::: SUPPLIED RECORDS

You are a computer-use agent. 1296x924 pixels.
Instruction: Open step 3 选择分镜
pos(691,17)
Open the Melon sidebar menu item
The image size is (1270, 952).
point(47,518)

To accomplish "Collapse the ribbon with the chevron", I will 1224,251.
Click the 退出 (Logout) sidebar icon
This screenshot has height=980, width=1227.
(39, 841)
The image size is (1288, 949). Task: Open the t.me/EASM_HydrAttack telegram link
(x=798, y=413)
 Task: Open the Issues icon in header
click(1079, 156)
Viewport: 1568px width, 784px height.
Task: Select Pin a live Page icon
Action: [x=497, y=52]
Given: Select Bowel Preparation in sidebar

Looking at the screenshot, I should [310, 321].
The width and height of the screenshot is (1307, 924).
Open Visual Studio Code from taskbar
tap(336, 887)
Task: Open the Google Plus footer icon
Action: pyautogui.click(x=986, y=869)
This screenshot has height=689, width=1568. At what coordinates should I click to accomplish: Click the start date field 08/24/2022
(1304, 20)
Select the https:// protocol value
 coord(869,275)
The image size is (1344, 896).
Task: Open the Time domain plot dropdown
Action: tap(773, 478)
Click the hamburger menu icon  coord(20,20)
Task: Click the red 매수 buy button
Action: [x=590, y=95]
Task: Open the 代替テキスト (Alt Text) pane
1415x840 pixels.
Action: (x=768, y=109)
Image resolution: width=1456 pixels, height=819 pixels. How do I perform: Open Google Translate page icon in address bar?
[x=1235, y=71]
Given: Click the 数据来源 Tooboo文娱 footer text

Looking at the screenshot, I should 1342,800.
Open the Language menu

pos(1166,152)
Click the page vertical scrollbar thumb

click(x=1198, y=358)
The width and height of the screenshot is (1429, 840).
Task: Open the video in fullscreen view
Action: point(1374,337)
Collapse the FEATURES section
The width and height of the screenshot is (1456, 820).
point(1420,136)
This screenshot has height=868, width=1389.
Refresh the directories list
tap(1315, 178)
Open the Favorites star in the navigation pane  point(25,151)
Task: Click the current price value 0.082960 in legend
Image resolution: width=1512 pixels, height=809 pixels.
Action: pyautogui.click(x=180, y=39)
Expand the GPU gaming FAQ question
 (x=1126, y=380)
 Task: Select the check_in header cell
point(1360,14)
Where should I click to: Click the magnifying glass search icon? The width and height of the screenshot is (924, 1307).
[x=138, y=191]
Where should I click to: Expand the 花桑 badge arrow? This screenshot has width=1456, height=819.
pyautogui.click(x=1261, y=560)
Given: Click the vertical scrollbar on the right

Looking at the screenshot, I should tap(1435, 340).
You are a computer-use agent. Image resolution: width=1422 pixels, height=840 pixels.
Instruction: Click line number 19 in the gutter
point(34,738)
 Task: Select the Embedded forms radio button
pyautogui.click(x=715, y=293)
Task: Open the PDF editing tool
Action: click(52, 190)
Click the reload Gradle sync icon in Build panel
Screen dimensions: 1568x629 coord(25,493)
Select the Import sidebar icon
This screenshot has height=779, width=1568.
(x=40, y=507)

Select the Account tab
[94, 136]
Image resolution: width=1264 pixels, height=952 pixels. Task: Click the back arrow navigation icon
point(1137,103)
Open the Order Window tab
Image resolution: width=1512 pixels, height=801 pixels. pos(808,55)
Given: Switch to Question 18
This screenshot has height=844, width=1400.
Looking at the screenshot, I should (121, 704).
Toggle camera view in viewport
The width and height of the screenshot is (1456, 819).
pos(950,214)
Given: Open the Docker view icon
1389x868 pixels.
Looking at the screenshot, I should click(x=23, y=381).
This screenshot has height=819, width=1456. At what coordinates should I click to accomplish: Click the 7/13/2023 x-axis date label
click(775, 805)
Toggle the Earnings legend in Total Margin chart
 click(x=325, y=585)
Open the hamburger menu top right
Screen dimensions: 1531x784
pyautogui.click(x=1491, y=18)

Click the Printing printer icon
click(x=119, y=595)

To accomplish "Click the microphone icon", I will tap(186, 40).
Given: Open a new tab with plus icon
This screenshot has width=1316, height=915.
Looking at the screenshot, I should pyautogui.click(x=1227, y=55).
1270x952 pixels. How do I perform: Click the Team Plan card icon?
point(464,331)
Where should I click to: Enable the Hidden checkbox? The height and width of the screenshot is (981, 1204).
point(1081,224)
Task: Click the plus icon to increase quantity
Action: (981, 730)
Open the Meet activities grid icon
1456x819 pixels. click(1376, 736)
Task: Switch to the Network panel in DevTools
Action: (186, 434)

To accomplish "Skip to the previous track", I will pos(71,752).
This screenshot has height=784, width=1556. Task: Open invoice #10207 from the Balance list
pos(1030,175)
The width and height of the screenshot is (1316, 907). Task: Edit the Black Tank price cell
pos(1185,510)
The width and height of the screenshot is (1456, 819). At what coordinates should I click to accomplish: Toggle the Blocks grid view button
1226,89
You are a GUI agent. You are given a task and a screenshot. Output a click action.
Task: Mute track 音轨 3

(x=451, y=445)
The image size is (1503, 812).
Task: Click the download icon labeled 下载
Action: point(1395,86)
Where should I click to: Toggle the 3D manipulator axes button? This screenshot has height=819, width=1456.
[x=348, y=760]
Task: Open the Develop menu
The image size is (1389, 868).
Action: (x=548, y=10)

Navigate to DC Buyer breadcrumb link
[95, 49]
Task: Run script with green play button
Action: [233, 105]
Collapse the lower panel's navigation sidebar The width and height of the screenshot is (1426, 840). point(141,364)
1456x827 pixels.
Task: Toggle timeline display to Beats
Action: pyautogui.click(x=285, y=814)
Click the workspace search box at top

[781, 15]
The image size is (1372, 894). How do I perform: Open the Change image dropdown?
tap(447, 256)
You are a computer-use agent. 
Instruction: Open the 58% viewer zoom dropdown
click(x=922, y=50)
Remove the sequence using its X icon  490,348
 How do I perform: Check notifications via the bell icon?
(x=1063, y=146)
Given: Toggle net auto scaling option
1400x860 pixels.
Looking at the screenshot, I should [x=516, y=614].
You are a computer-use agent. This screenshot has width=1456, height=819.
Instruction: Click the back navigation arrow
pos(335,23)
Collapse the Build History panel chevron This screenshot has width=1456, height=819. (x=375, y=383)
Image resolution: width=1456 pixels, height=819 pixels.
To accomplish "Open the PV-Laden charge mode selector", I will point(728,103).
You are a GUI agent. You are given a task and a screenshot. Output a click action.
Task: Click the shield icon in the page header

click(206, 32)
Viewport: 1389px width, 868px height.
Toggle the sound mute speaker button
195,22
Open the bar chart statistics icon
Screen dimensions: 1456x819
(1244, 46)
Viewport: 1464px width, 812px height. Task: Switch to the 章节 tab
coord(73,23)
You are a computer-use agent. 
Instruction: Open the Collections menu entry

::::::

[TASK] The line containing "Toggle the sound mute speaker button" and all lines after it, through the last line of the data, should be retyped exactly.

[EXERCISE OUTPUT]
Toggle the sound mute speaker button
195,22
Open the bar chart statistics icon
Screen dimensions: 1456x819
(1244, 46)
Viewport: 1464px width, 812px height. Task: Switch to the 章节 tab
coord(73,23)
You are a computer-use agent. 
Instruction: Open the Collections menu entry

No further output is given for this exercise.